- _Activity_: Write out again, exactly, the lines below starting at the one with "Cultura (658, 67)" and ending at the one with "Проблемы (37, 36)".

·····

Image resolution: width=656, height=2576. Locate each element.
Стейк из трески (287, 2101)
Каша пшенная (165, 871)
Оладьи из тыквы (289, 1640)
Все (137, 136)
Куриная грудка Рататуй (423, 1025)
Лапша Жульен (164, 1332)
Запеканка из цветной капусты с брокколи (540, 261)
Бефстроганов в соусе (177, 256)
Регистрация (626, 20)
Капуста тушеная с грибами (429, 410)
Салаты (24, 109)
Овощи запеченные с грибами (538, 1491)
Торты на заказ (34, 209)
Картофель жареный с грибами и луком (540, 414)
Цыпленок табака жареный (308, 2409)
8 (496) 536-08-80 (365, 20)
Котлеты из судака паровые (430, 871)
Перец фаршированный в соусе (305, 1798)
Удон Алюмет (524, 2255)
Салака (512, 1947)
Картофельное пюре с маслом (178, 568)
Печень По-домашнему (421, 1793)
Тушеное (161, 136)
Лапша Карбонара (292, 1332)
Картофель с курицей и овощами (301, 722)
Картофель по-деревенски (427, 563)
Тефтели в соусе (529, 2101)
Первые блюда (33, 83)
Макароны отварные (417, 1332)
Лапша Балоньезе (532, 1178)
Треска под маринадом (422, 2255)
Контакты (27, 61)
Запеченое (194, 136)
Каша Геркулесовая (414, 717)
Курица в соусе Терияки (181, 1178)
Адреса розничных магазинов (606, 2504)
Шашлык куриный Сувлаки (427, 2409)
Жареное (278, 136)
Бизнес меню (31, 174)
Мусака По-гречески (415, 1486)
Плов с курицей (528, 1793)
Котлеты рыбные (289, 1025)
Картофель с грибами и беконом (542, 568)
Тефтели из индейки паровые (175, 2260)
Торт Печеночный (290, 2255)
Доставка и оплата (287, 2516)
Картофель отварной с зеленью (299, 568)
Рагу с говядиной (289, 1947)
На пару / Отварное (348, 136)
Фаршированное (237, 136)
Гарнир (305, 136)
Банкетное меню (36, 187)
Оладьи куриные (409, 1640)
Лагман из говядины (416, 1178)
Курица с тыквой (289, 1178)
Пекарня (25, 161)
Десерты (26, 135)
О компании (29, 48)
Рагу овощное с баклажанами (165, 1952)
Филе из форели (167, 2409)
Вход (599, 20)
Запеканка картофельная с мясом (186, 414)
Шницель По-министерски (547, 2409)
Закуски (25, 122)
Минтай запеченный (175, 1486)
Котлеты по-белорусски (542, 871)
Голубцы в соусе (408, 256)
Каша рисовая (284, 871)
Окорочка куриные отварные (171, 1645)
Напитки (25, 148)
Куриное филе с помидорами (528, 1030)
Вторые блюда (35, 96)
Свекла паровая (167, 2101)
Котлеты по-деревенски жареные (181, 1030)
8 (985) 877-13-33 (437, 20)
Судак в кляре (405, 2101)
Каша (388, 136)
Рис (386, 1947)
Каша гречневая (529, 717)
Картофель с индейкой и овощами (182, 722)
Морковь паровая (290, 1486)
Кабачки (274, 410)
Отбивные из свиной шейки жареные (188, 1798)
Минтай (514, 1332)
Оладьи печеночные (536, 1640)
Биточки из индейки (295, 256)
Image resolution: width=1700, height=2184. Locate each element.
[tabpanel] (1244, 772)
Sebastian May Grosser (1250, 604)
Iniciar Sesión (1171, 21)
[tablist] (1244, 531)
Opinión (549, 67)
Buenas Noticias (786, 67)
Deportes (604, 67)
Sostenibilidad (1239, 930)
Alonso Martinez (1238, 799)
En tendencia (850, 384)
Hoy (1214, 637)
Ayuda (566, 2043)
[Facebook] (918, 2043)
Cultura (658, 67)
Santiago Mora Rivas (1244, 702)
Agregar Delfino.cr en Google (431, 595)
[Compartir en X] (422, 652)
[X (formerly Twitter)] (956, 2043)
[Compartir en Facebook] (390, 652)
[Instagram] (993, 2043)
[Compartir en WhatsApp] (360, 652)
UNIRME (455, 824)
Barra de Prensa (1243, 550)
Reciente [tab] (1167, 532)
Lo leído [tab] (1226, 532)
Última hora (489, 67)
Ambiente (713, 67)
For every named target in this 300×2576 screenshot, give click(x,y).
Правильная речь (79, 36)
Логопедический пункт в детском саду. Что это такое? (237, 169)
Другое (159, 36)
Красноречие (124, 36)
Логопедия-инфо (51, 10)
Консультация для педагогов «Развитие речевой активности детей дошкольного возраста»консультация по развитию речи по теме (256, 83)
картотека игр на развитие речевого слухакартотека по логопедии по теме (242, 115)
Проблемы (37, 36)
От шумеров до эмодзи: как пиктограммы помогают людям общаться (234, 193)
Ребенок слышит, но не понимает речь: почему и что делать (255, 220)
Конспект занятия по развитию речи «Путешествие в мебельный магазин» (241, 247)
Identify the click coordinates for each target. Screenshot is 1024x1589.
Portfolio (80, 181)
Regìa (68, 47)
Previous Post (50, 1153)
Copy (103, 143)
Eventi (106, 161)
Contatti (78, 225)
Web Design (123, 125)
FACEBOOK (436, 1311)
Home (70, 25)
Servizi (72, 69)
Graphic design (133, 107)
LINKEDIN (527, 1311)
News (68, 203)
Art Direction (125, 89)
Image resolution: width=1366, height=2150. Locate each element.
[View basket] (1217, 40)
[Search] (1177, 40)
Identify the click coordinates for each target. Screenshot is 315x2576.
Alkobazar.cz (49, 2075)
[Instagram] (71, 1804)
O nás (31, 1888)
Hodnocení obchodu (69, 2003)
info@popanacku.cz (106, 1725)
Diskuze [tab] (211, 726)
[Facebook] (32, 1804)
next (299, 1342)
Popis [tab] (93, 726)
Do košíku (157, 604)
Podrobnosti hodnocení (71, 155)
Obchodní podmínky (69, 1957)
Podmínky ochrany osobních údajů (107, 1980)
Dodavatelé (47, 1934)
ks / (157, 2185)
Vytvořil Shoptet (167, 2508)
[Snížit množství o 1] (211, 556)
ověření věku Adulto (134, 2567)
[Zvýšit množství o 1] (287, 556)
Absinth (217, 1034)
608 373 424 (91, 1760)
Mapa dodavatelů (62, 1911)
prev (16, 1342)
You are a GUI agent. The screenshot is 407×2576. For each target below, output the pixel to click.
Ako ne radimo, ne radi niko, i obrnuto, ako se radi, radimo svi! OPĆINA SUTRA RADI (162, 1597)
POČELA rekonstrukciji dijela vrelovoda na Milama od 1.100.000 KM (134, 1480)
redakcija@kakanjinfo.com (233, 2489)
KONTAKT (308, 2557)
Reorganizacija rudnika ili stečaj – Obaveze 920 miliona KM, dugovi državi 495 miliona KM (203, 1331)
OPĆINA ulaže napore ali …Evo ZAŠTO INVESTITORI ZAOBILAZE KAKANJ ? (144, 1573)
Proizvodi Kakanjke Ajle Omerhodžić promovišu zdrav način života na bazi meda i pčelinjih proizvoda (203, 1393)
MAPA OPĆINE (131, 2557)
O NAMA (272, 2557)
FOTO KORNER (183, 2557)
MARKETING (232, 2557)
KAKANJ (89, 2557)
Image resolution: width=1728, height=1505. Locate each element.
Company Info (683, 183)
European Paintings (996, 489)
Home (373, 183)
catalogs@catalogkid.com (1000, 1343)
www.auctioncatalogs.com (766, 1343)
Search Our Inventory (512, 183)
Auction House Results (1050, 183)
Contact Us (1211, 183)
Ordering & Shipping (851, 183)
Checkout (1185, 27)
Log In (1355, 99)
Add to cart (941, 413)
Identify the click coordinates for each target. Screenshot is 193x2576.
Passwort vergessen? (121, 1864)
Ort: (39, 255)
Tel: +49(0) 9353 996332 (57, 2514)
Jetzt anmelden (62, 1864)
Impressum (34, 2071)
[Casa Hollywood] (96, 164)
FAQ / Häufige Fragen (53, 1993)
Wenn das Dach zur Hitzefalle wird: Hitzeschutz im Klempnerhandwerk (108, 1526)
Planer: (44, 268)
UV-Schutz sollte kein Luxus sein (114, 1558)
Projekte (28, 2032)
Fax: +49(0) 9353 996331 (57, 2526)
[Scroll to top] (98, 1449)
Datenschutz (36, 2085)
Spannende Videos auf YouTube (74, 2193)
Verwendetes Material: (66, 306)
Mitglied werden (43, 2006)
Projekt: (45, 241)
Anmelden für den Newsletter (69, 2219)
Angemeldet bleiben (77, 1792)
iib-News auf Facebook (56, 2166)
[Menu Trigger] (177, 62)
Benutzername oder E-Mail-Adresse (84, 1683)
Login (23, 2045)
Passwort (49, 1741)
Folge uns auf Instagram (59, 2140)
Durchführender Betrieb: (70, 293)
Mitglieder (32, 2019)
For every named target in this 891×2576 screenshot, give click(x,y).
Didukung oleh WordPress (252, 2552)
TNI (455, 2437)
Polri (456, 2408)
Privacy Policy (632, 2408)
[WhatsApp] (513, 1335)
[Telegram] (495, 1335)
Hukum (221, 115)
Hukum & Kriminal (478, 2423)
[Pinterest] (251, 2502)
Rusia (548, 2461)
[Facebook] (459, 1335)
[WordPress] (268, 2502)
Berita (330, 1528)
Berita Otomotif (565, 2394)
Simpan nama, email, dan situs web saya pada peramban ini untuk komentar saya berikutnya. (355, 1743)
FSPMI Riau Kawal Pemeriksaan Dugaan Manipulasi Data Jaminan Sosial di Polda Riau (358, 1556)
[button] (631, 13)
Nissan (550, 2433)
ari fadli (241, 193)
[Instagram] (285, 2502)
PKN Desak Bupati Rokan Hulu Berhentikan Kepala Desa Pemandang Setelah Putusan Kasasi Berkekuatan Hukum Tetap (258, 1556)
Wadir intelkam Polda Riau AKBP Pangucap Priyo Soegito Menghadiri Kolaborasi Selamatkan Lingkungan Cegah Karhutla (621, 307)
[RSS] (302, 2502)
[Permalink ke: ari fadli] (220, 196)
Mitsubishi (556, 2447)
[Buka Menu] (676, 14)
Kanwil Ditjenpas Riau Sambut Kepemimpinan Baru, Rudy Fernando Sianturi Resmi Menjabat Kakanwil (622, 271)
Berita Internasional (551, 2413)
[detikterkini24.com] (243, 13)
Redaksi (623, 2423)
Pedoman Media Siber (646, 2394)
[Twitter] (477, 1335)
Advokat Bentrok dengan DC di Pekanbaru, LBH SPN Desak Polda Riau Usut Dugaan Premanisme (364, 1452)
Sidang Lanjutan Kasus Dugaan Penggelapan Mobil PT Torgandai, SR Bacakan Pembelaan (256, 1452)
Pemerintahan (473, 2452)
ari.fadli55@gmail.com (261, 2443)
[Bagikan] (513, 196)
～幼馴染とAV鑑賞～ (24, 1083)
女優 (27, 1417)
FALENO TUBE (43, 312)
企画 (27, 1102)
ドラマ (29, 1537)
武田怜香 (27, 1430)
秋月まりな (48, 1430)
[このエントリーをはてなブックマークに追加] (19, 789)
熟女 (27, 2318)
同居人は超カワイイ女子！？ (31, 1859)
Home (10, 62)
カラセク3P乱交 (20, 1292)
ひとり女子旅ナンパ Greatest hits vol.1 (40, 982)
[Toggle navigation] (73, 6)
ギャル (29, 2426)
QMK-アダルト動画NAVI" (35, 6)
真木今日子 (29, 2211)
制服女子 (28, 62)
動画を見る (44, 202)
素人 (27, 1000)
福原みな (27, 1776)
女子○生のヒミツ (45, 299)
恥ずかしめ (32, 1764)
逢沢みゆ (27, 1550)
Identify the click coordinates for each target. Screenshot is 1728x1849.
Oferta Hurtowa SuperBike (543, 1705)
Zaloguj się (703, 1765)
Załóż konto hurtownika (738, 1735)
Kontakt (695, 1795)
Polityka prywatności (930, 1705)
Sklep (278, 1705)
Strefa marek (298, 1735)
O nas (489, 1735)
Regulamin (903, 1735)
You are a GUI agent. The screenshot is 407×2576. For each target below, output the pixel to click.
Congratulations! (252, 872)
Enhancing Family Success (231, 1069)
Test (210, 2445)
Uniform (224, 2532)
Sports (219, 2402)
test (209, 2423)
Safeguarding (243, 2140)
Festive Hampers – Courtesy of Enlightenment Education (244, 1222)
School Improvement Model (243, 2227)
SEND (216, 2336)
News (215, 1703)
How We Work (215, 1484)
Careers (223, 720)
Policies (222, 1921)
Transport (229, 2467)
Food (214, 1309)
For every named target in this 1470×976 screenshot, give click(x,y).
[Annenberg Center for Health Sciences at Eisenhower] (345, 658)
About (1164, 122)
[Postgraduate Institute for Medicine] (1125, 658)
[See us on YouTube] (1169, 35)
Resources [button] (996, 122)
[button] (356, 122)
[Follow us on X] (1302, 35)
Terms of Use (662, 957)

·····

- _Your solution_:
Cultura (658, 67)
Santiago Mora Rivas (1244, 702)
Agregar Delfino.cr en Google (431, 595)
[Compartir en X] (422, 652)
[X (formerly Twitter)] (956, 2043)
[Compartir en Facebook] (390, 652)
[Instagram] (993, 2043)
[Compartir en WhatsApp] (360, 652)
UNIRME (455, 824)
Barra de Prensa (1243, 550)
Reciente [tab] (1167, 532)
Lo leído [tab] (1226, 532)
Última hora (489, 67)
Ambiente (713, 67)
For every named target in this 300×2576 screenshot, give click(x,y).
Правильная речь (79, 36)
Логопедический пункт в детском саду. Что это такое? (237, 169)
Другое (159, 36)
Красноречие (124, 36)
Логопедия-инфо (51, 10)
Консультация для педагогов «Развитие речевой активности детей дошкольного возраста»консультация по развитию речи по теме (256, 83)
картотека игр на развитие речевого слухакартотека по логопедии по теме (242, 115)
Проблемы (37, 36)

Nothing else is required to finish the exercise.